Thank you to everyone who attended the presentation by Ron Hruska and Jason Masek at the Mid-American Athletic Trainer’s Association (MAATA) - Annual Symposium in Omaha, Nebraska.  Please click on the presentation titles below to view or print the Power Point presentation. To learn even more, we hope you’ll consider attending one of our introductory courses: Myokinematic Restoration or Postural Respiration. PRI is recognized by the Board of Certification, Inc (BOC) to offer continuing education for certified athletic trainers (#P2376). This approval currently applies to PRI live and home study courses

Postural Restoration - Biomechanical Influences on the Athlete’s Lower Half
Postural Restoration - Biomechanical Influences on the Athlete’s Upper Half

Should you have any additional questions or feedback from the Symposium presentation, please contact us.

Posted March 18, 2011 at 1:05PM

A while back we received a great question from Joyce Wasserman, PT, PRC on Tinnitus.  Read her question and Ron Hruska’s response…

“I am looking for references that link tinnitus to suboptimal dental occlusion or absence of centric occlusion. I’d appreciate any leads, names of journals or websites, that I should be looking at. Has any of the PRC therapists been able to help people with tinnitus, alone or in collaboration with a dentist?”

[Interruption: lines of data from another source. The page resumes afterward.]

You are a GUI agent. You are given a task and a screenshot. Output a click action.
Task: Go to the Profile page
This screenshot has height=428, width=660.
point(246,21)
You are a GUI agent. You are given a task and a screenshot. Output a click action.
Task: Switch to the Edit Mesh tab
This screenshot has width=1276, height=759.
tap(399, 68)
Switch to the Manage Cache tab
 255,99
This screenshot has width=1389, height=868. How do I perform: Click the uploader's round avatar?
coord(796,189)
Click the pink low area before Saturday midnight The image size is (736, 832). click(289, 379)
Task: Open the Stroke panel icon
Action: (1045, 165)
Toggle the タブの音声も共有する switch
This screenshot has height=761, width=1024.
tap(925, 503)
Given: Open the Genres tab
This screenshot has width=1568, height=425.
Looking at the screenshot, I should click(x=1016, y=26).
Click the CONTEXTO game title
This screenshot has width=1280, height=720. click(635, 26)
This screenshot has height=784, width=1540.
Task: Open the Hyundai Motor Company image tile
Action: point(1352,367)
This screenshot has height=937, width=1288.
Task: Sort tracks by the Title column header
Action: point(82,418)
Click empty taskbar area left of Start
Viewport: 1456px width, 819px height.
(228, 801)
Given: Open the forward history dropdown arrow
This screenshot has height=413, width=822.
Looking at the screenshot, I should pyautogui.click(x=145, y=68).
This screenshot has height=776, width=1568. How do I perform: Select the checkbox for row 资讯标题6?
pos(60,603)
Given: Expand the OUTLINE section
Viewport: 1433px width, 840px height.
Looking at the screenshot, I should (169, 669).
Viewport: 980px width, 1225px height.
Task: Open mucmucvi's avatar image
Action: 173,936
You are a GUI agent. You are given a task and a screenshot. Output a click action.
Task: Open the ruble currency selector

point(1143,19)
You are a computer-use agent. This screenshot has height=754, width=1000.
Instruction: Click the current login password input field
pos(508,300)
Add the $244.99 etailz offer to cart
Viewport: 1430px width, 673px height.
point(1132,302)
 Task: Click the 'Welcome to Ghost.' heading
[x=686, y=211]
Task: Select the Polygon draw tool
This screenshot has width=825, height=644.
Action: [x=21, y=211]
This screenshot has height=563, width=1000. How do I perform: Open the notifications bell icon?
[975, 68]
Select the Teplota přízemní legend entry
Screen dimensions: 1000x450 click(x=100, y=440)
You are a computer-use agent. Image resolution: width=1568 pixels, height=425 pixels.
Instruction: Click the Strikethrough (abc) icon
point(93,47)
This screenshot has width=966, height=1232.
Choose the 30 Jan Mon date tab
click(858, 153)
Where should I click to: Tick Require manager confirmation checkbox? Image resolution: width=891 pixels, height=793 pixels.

Tinnitus, or ringing in the ears, can be a very confusing and often poorly understood symptom.  Tinnitus and dizziness are the two most frequently asked about symptoms, both here in the clinic and through the internet.  From the reading that I have done, it is thought to occur when the brain areas involved in hearing spontaneously increase their activity.  Therefore, it is associated with virtually all disorders of the auditory system.  It is not limited to ringing of the ears, but may be perceived as whistling, buzzing, humming, hissing, roaring, chirping or other related sounds. 

There appears to be three forms of tinnitus.  The last is more of an osteopathic thought process approach.  Nonetheless, I’d like to cover all three briefly in this response to a question received by a PRC therapist about the relationship between tinnitus and dental occlusion.  The first most common form of tinnitus according to James B. Snow Jr., a physician at the University of Pennsylvania, and former director of the National Institute on Deafness and other communication disorders, arises from damage to the inner ear, or cochlea, caused by exposure to high volumes of sound.  Dr. Snow also states that drugs such as aspirin, quinine and aminoglycoside antibiotics, cancer chemotherapeutics and other ototoxic agents, and infections and head injuries.  He goes on to state that if the inner ear is damaged, input decreases from the cochlea to the auditory centers of the brainstem, such as the dorso cochlear nucleus.  This input loss may lead to increased spontaneous activity in the nucleus neurons as a result of inhibition that has spontaneously been removed. 

The second most common form or theory of tinnitus is autonomic nervous system stimulation from increased neuromuscular tension.  Retraining therapy, a process that can take a long time, often two years or more, can help reduce this tension from the autonomic nervous system.  This process is called habituation of reaction.  Tinnitus then becomes quieter for longer periods of time and eventually or hopefully will disappear or become a natural part of the background noise or “sound of silence”.  This is sometimes referred to as habituation of perception.  This won’t happen if or while the tinnitus is still classified by the person experiencing it as a threat, negative experience, an undiagnosed symptom, or while the individual is under a lot of emotional stress.  Many tinnitus patients have hyperacousis or high degrees of sensitivity to external noise and therefore they seek and search for quiet environments to work in.  In this respect, according to information from, they are their own worst enemy.  Supposedly, if strong beliefs about the threatening nature of tinnitus are maintained, the survival style or condition response mechanisms in the subconscious brain insure that it is continuously monitored and therefore the condition itself will not improve.  Imaging studies confirm increased neural activity in the auditory cortices of those experiencing tinnitus.  Their brains also show increased activity in the limbic structures associated with emotional processing.  Other symptoms that sometimes appear alongside tinnitus, such as emotional distress, depression, dizziness, and insomnia, may have a common basis in some limbic structure such as a nucleus accumbens. 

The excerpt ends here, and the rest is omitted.